Passage source:
# # # #

Je ne veux faire, dans cet article, qu’une restauration de la question morale dans la réflexion libérale, et je ne traiterai donc pas la question de ce que peut être le souverain bien et aussi le mal. Ce que j’espère faire ici, c’est remettre les choses dans l’ordre, et que cet énoncé capital reste la phrase centrale de mon article : ce n’est pas la morale qui est subordonnée à la liberté, c’est la liberté qui est subordonnée à la morale.
Pouvons-nous donc encore dire que ce que fait autrui dans sa liberté ne nous regarde pas ? Évidemment que non. Il est très clair que ce que fait autrui regarde tout le monde. Ceci ne signifie pas qu’il faille plonger dans l’intimité de chacun et espionner et contrôler ses voisins. Ceci signifie qu’en tant qu’êtres humains, nous sommes tous concernés par la vertu et la morale, et il est nécessaire que nos actions d’êtres humains soient jugées – abstraitement, pas concrètement – dans le cadre d’une réflexion morale.

# # # #

Données fournies:
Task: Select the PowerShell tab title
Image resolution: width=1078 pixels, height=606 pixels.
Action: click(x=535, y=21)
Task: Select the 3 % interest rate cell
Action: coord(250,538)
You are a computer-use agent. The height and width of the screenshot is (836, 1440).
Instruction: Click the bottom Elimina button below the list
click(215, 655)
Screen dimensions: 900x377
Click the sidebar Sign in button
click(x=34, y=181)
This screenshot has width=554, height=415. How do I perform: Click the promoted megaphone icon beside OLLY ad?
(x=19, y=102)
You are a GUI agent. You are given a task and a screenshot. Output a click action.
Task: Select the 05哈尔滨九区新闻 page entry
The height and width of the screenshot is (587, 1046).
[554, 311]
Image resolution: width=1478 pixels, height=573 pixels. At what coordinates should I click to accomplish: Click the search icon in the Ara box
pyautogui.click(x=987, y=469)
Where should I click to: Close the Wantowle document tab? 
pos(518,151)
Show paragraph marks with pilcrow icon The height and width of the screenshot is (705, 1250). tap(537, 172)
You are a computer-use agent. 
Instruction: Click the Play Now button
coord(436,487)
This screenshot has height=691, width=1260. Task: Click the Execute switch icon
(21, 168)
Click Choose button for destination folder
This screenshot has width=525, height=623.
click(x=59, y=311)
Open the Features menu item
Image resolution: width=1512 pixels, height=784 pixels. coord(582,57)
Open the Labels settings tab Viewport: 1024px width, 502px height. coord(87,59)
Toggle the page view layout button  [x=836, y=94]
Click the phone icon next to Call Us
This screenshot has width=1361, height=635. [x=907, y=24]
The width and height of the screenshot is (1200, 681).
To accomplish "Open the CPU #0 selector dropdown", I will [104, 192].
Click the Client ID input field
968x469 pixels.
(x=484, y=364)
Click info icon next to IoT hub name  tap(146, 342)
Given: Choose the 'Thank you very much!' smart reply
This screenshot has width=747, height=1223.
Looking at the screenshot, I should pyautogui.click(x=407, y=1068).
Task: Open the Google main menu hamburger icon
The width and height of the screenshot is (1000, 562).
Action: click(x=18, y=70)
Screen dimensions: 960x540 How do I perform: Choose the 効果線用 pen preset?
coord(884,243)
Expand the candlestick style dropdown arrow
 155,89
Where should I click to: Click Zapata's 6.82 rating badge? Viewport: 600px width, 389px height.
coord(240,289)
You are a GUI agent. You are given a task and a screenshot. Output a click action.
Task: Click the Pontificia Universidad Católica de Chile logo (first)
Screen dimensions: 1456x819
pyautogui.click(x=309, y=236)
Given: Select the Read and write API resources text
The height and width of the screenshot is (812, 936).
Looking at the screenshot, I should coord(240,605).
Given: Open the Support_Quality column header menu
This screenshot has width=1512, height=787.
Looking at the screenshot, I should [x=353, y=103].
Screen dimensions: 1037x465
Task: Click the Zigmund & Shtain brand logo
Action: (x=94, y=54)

# # # #

Consigne donnée:
Répondez aux questions suivantes d'après le texte sur la morale et la liberté :
(a) Laquelle, de la morale ou de la liberté, est subordonnée à l'autre ?
(b) Quelle question le texte annonce-t-il ne pas traiter ?
(c) Qu'est-ce que le fait que ce que fait autrui regarde tout le monde ne signifie pas ?

Réponse complète:
(a) La liberté est subordonnée à la morale, et non l'inverse.
(b) La question de ce que peuvent être le souverain bien et le mal.
(c) Cela ne signifie pas qu'il faille plonger dans l'intimité de chacun, ni espionner et contrôler ses voisins.